(Collected data entries)
+ + + + +
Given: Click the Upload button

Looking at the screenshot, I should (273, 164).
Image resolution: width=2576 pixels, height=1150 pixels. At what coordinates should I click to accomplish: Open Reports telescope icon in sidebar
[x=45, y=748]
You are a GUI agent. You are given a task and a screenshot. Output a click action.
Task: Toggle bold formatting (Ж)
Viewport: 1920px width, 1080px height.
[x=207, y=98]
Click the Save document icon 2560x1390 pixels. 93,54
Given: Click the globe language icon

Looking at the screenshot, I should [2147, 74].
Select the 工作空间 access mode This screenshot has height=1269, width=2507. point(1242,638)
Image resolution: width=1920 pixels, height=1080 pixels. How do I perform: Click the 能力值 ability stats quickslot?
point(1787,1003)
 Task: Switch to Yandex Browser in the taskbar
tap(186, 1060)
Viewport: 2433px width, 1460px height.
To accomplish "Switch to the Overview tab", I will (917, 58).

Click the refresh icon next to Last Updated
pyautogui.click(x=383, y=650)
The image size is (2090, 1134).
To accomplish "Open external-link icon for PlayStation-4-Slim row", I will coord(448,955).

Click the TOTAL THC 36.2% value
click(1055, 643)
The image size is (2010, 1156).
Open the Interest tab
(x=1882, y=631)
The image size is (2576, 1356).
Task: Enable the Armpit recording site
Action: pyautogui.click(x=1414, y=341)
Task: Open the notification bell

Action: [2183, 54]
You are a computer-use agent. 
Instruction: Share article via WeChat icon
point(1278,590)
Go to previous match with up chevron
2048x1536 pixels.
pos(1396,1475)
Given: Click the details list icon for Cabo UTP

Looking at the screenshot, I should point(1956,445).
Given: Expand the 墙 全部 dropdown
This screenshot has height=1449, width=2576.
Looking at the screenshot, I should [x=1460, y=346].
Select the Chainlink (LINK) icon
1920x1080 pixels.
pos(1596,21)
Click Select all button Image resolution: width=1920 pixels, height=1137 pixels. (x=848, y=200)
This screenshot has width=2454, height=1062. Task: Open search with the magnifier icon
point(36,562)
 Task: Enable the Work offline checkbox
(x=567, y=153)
+ + + + +
An exact written copy of every entry is the required answer.

Given: Click the Upload button

Looking at the screenshot, I should (273, 164).
Image resolution: width=2576 pixels, height=1150 pixels. At what coordinates should I click to accomplish: Open Reports telescope icon in sidebar
[x=45, y=748]
You are a GUI agent. You are given a task and a screenshot. Output a click action.
Task: Toggle bold formatting (Ж)
Viewport: 1920px width, 1080px height.
[x=207, y=98]
Click the Save document icon 2560x1390 pixels. 93,54
Given: Click the globe language icon

Looking at the screenshot, I should [2147, 74].
Select the 工作空间 access mode This screenshot has height=1269, width=2507. point(1242,638)
Image resolution: width=1920 pixels, height=1080 pixels. How do I perform: Click the 能力值 ability stats quickslot?
point(1787,1003)
 Task: Switch to Yandex Browser in the taskbar
tap(186, 1060)
Viewport: 2433px width, 1460px height.
To accomplish "Switch to the Overview tab", I will (917, 58).

Click the refresh icon next to Last Updated
pyautogui.click(x=383, y=650)
The image size is (2090, 1134).
To accomplish "Open external-link icon for PlayStation-4-Slim row", I will coord(448,955).

Click the TOTAL THC 36.2% value
click(1055, 643)
The image size is (2010, 1156).
Open the Interest tab
(x=1882, y=631)
The image size is (2576, 1356).
Task: Enable the Armpit recording site
Action: pyautogui.click(x=1414, y=341)
Task: Open the notification bell

Action: [2183, 54]
You are a computer-use agent. 
Instruction: Share article via WeChat icon
point(1278,590)
Go to previous match with up chevron
2048x1536 pixels.
pos(1396,1475)
Given: Click the details list icon for Cabo UTP

Looking at the screenshot, I should point(1956,445).
Given: Expand the 墙 全部 dropdown
This screenshot has height=1449, width=2576.
Looking at the screenshot, I should [x=1460, y=346].
Select the Chainlink (LINK) icon
1920x1080 pixels.
pos(1596,21)
Click Select all button Image resolution: width=1920 pixels, height=1137 pixels. (x=848, y=200)
This screenshot has width=2454, height=1062. Task: Open search with the magnifier icon
point(36,562)
 Task: Enable the Work offline checkbox
(x=567, y=153)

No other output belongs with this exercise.